337


Thank you. Hello, everyone. So, I guess you know what the talk is about.

20 minutes, 14 slides, so going through the first two really quickly. I will have a summary of the current patchset for Type 2 support and the review upstream, and then I will share my concerns, my thoughts about supporting CXL.cache in the kernel, and maybe some potential next steps or first steps for supporting CXL.cache.

So, let me just start by presenting the use case for applying this Type 2 support patchset in the kernel. This is for our network device that has CXL support, and the idea is to use it for lowering the latency. So, we have programmable input-output buffers that rely on PCI bar aperture, and the idea is to use a CXL.mem, CXL region for that, so hopefully, we're getting better latencies. So, the CXL.cache will be used for receiving. It's complicated, so I cannot talk too much about it.

So, what does a Type 2 device require in the kernel? Well, first of all, no one touching it—the CXL.mem at least—no device, no kernel, so no DAX device, because it's specific memory. It's a memory for the device, and it needs to be written to specifically, not generating memory.

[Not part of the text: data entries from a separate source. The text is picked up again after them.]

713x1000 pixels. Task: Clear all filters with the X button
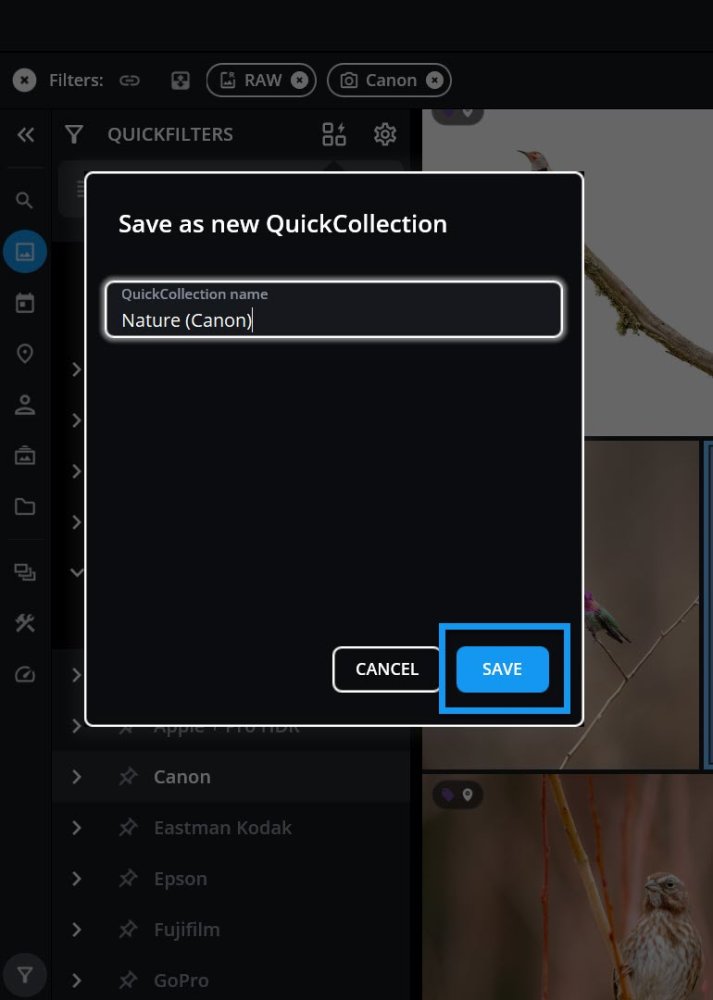(x=24, y=80)
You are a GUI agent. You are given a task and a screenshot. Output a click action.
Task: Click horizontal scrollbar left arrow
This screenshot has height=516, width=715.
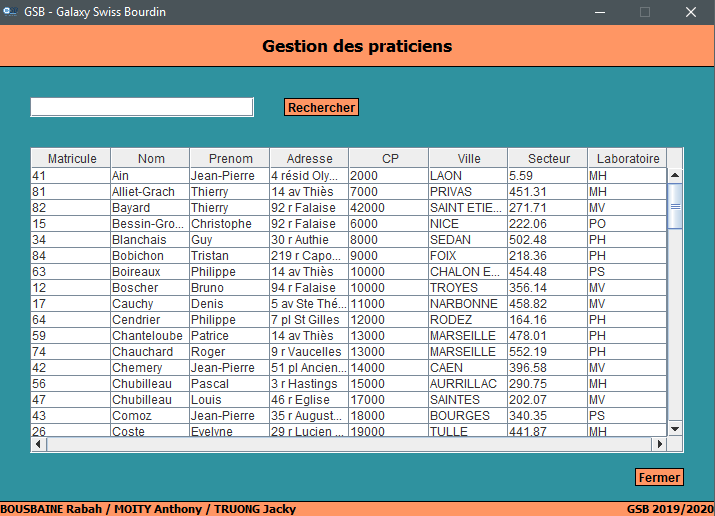39,444
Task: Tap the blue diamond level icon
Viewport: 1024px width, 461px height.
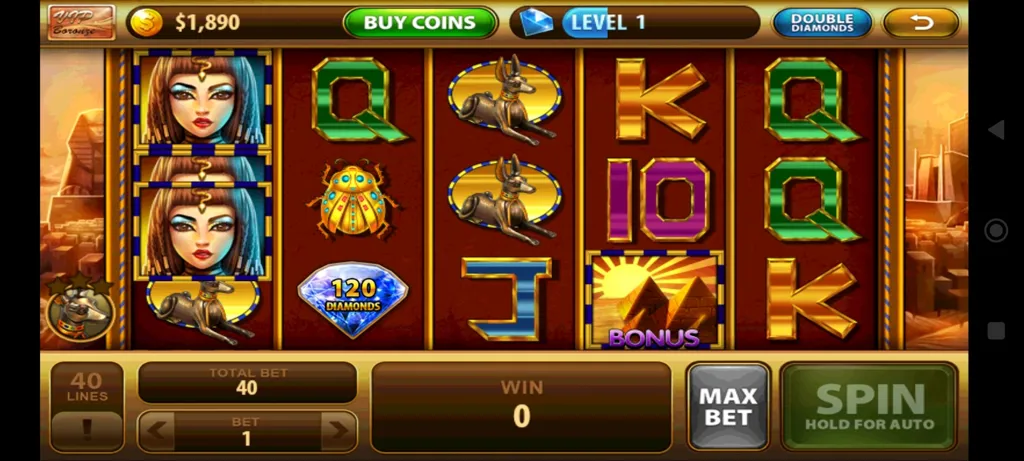Action: [x=536, y=22]
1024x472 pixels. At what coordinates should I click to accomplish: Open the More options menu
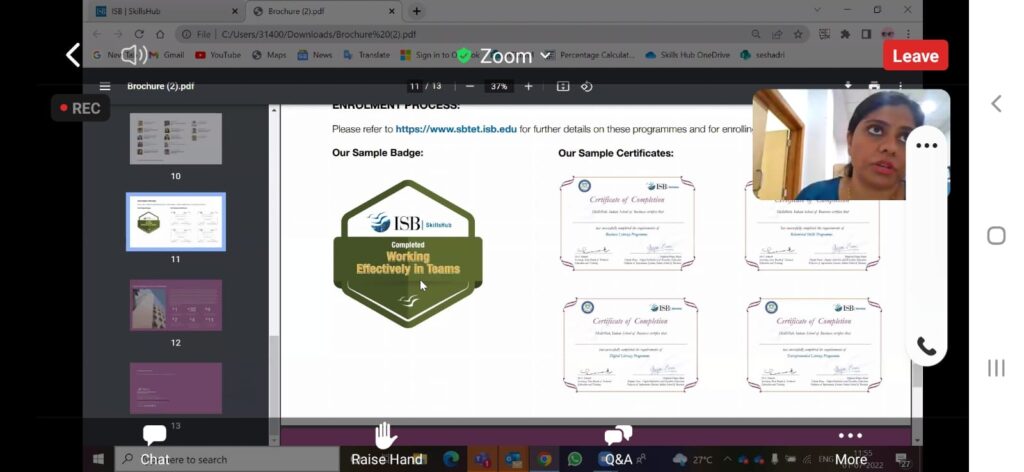point(850,445)
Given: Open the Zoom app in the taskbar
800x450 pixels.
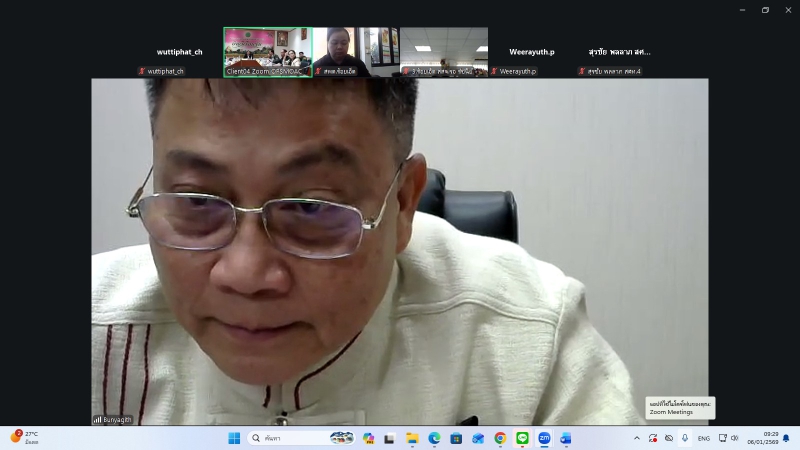Looking at the screenshot, I should (x=544, y=438).
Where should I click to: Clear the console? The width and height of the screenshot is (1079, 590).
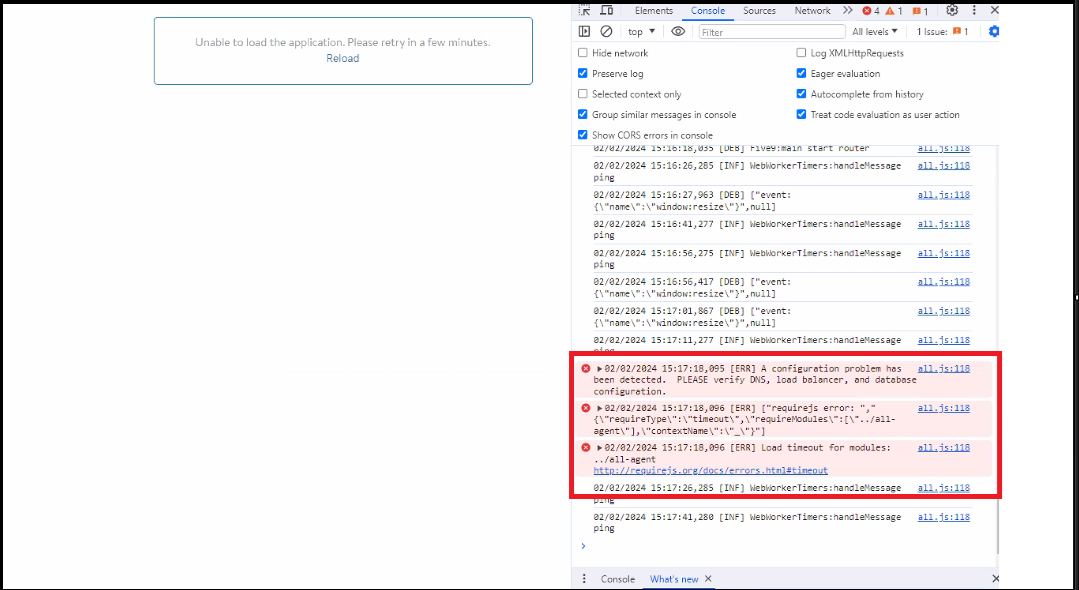(607, 31)
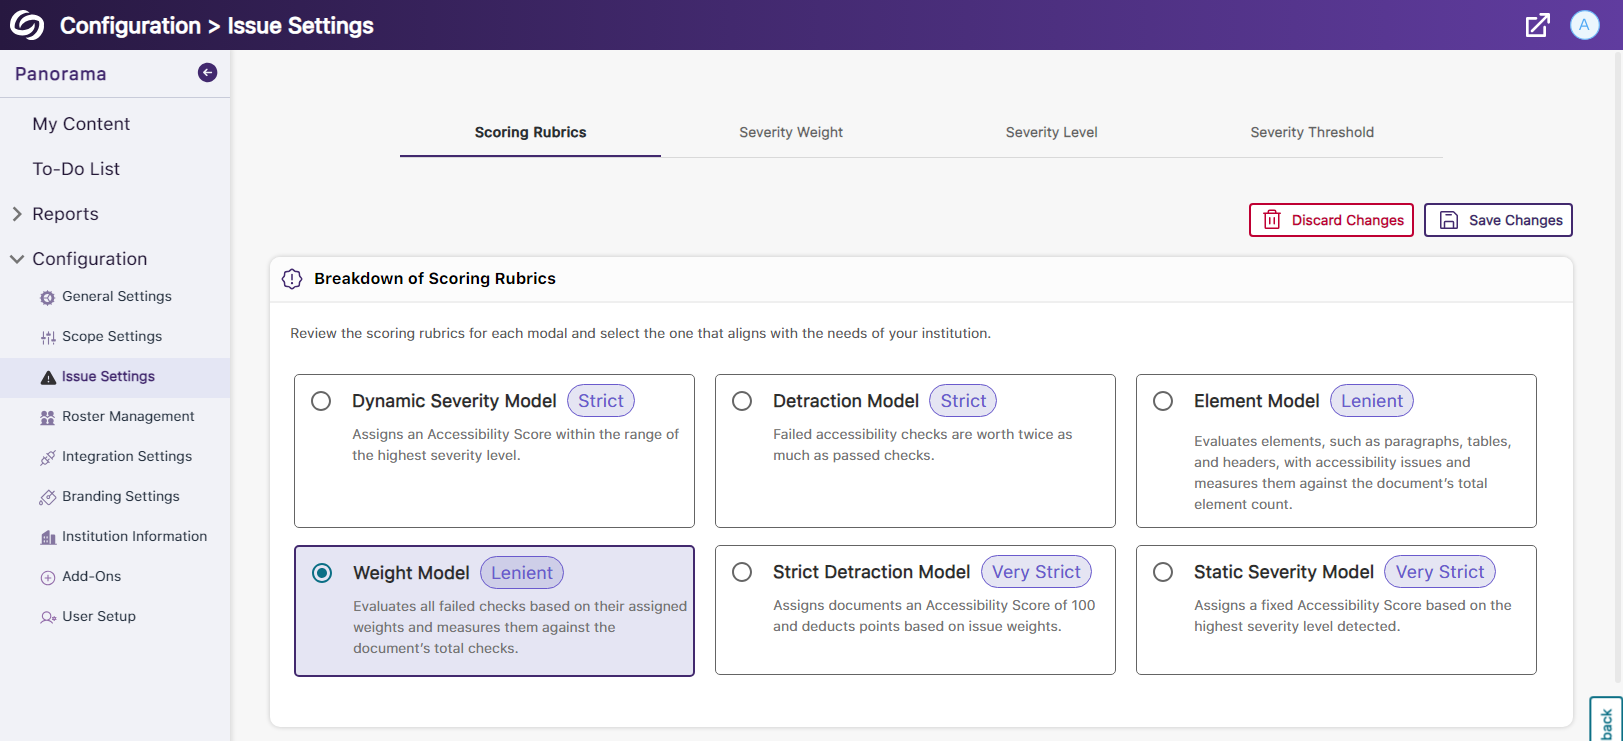This screenshot has height=741, width=1623.
Task: Click the Branding Settings icon
Action: coord(47,497)
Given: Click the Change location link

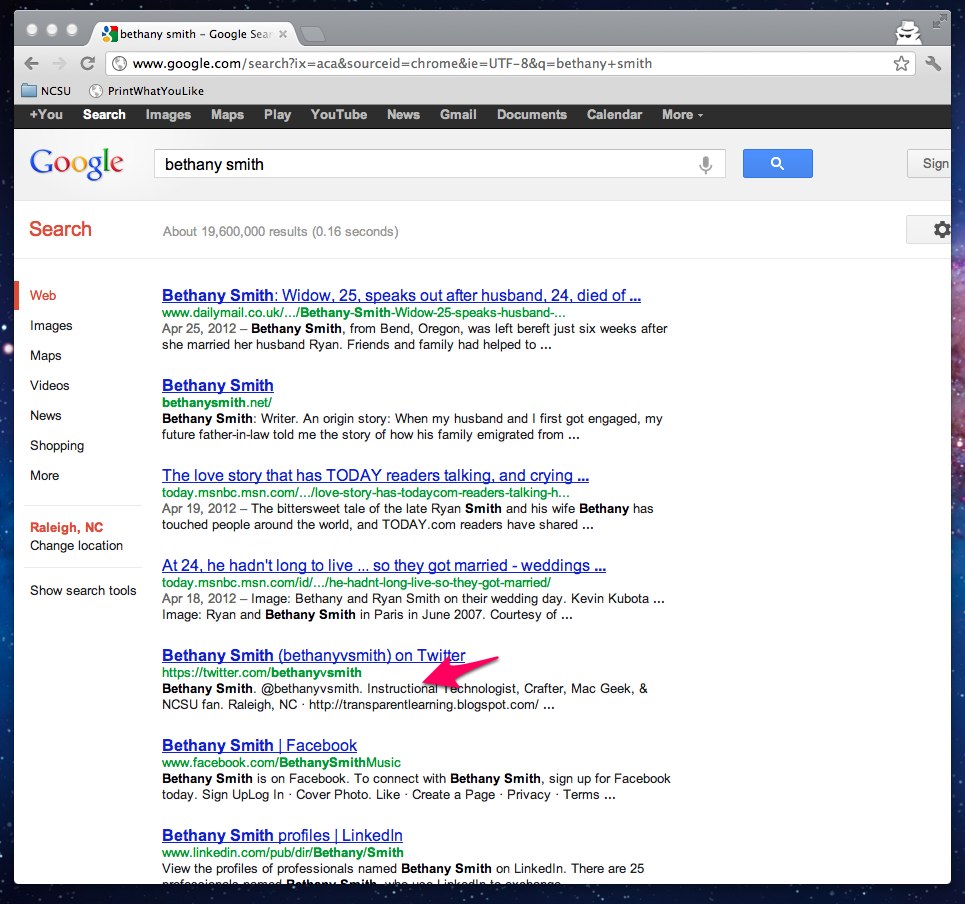Looking at the screenshot, I should (76, 546).
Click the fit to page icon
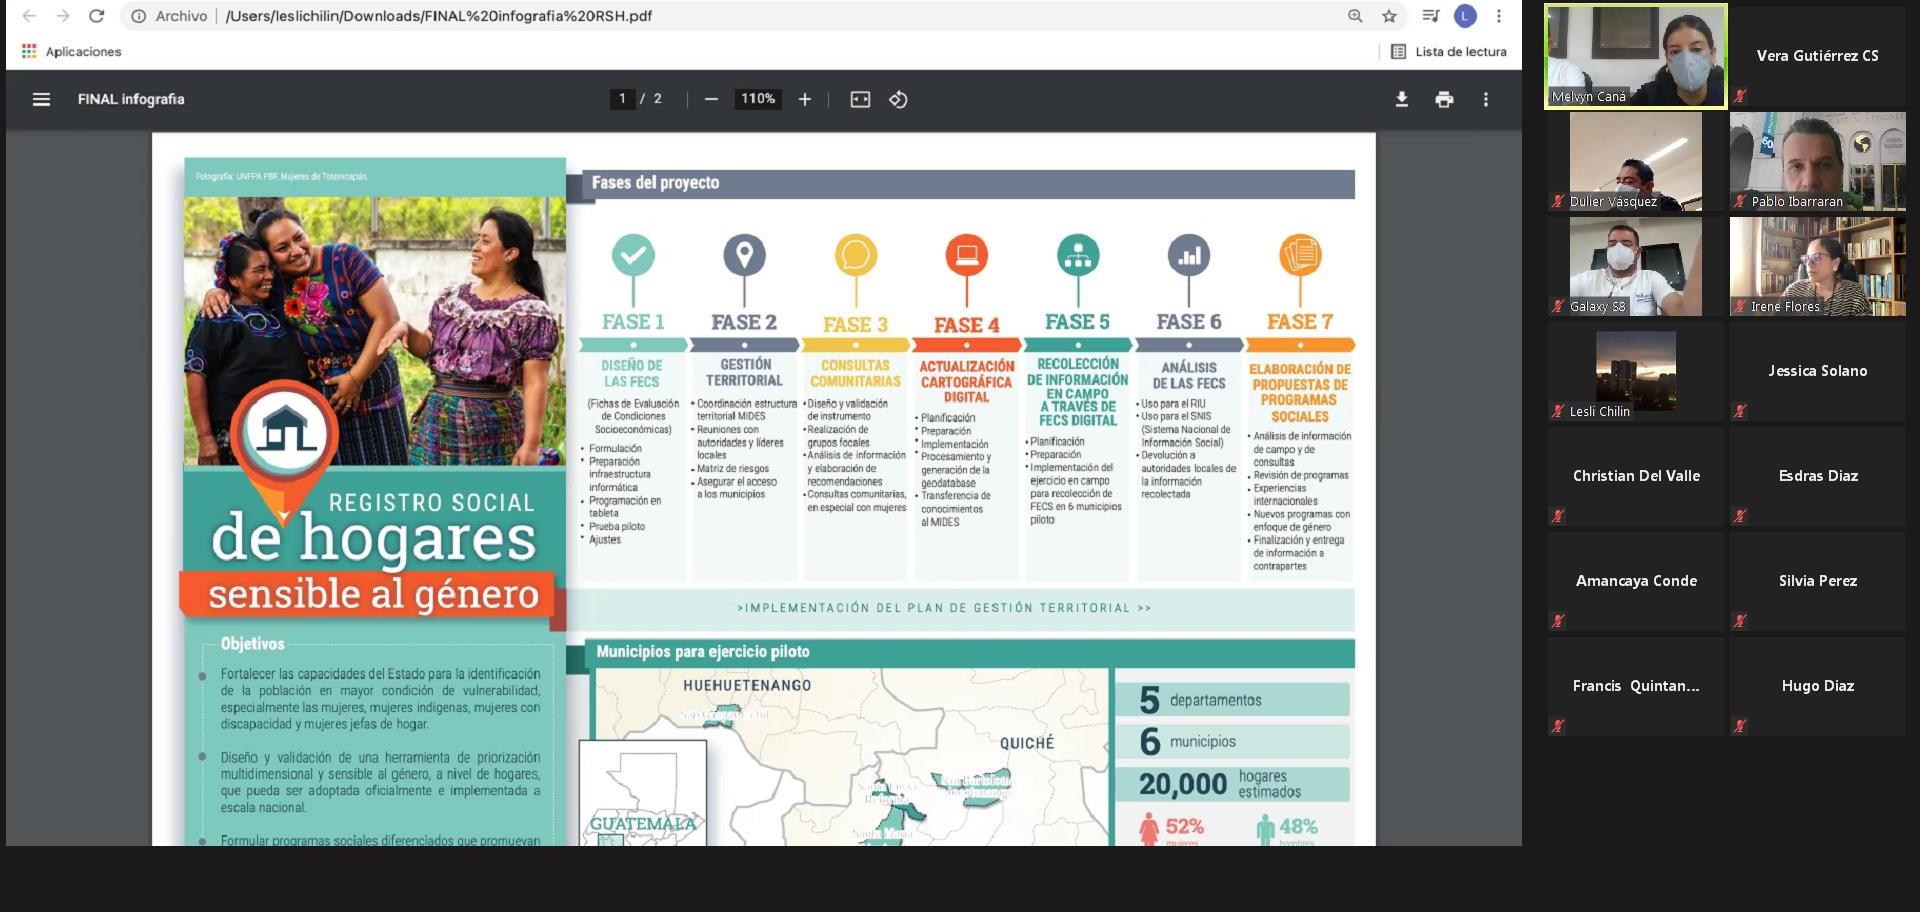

So, hopefully, if you apply the right flag to the memory, the BIOS will do so. No one is going to touch it, so perfect.

So, CXL, the kernel core has support for PCI class memory class type 3. So, we need to support PCI or the kind of PCI classes like Ethernet network PCI. And for that, well, we need to export the current CXL core API for doing initialization to those accelerated drivers. So, we need to fix some code that relies only on type 3. We need to have a way for creating the CXL regions from inside the kernel. And, well, last one, once that is done, to not create a DAX device from those regions, I suffer that, so that was another work that I had to do after the first implementation because, after installing the driver, suddenly the VM crashed and I figured out, oh, someone is using it. So, that was after the initial work.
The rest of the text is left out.